Sandra was considered the black sheep of the family. She worked in national parks, farmed, and was a stay-at-home mom while her siblings were lawyers and corporate managers. Family reunions consisted of golf games and spa appointments, which didn’t interest Sandra, so she rarely attended. She and her family preferred to use their precious vacation time together doing outdoor activities like camping, hiking, and rafting.
Over the years Sandra experienced the normal emotional progression of a black sheep. As a child and teen, she struggled with sadness because she “wasn’t like everyone else” in her family. Her siblings and cousins excelled at sports and extracurricular activities, while she spent time alone in the woods. Over time her sadness shifted into depression, but fortunately a neighbor noticed her interest in nature and began to have Sandra over for tea to discuss local birds, plants, and animals which helped Sandra feel seen and appreciated.
In college and her early 20’s Sandra began to discover herself and stopped wanting to have much to do with her family. She didn’t go home for the holidays, became a vegan, and started leading rock climbing expeditions on her breaks from work.
Her 30s brought marriage and babies, and her husband suggested it might be a good time to reconnect with her family.
Initially, Sandra was treated like the prodigal daughter by family members, but soon she realized it was the same old system.

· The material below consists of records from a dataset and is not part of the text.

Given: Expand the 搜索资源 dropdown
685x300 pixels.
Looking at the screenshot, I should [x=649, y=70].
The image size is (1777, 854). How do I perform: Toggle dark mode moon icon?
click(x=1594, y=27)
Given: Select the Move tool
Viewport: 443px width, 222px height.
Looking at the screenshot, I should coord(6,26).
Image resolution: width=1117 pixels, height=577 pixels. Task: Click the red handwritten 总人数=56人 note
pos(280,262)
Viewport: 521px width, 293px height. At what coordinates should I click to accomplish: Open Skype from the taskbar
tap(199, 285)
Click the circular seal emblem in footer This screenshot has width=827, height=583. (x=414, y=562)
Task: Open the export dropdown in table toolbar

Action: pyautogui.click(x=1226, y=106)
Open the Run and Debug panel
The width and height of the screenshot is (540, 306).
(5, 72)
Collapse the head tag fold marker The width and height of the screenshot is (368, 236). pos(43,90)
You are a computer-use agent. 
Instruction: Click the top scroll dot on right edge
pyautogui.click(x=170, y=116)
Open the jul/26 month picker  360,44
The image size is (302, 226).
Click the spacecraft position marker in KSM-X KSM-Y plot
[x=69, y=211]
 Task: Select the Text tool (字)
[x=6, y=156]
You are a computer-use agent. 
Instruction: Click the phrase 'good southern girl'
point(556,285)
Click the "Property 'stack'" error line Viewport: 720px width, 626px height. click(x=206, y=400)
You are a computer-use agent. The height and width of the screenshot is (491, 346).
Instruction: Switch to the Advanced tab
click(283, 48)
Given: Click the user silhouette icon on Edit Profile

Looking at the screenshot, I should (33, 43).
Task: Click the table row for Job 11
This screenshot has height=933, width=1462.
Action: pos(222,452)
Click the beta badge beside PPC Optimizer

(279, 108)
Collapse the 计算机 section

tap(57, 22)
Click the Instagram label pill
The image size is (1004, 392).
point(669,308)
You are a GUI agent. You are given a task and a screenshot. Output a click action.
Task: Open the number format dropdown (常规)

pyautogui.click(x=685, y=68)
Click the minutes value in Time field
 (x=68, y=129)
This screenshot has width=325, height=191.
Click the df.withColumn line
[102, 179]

If she and her family expressed opinions or ideas different from everyone else, they were hushed, ignored, or ridiculed. Even their attempts to fit in led others to make it clear they “weren’t doing enough.”
Sandra came in for counseling because, just like when she was a child, she began feeling sad and depressed.
With help from her therapist, Sandra began working on the final step in her healing—accepting the reality of the situation and letting go. The family she grew up in had certain values and behavioral patterns which did not blend with or compliment those of Sandra and her own family, they were simply too different.
For Sandra to move forward in her life she needed to let go, stop seeking her extended family’s approval, accept the differences between them, and negotiate a healthy amount of contact. Sandra discovered some cousins that loved camping and began to schedule regular camping trips with them but contact with the rest of her extended family was very minimal (she and her husband attended part of the family reunions every 5 years).
There are many healthy ways to relate to one’s family of origin, and different circumstances require different choices.
The case studies on this website are fictionalized accounts based on real situations and people we’ve been honored to work with at Peak to Peak Counseling over the years.